Dataset items:
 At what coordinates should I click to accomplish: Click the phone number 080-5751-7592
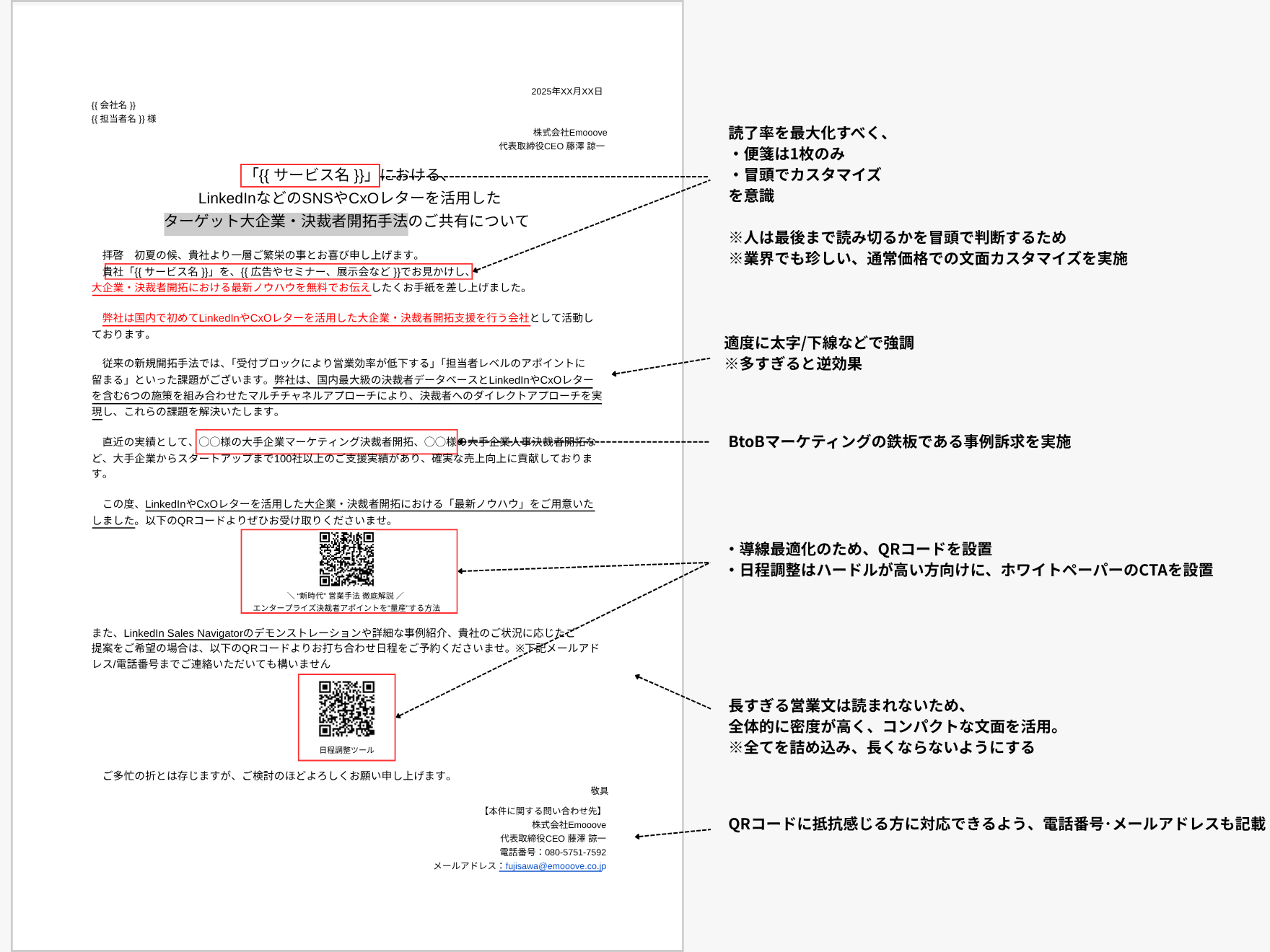coord(575,852)
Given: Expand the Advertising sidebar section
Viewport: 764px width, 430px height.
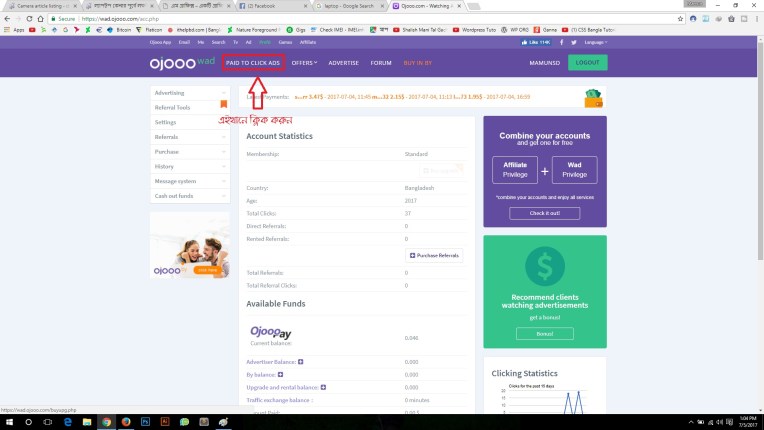Looking at the screenshot, I should point(189,93).
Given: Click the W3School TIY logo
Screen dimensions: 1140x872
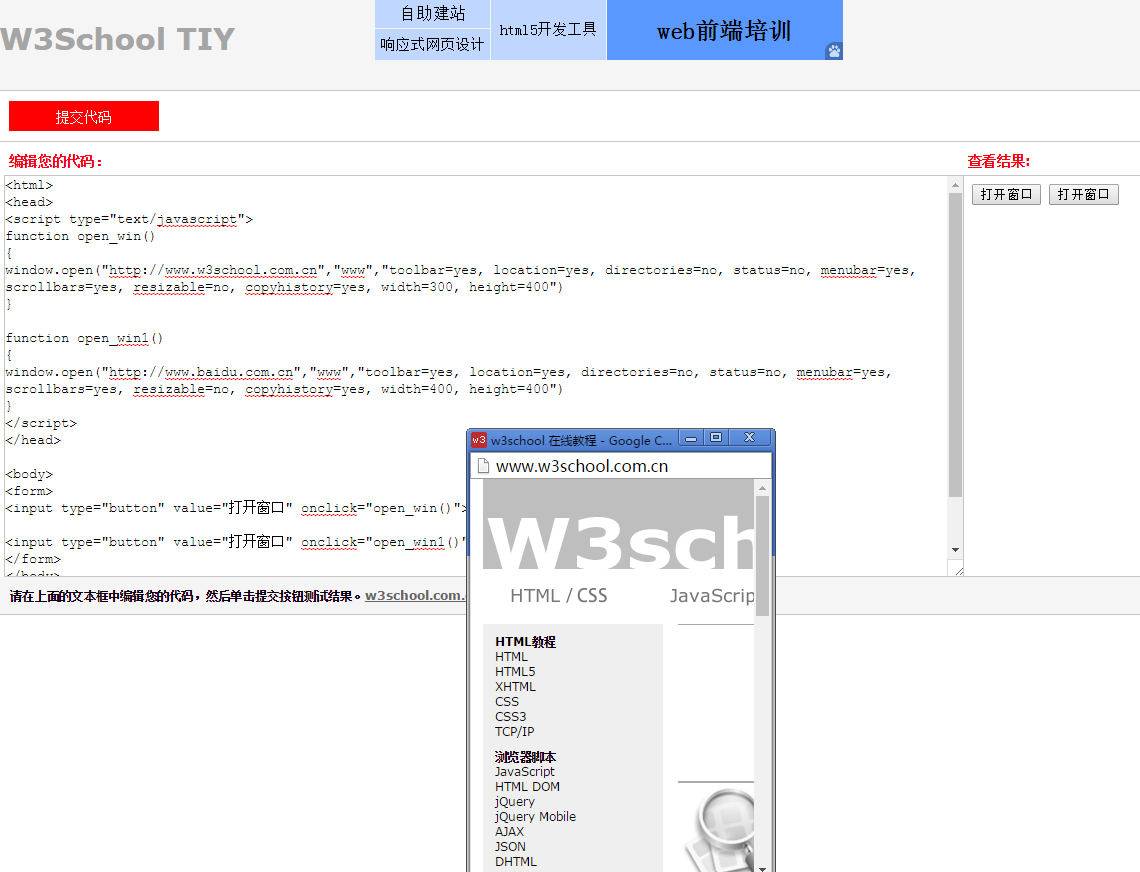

#### Problem requirements
Each line above that carries the string "Given" has to be returned.

#### Exercise output
Given: Expand the Advertising sidebar section
Given: Click the W3School TIY logo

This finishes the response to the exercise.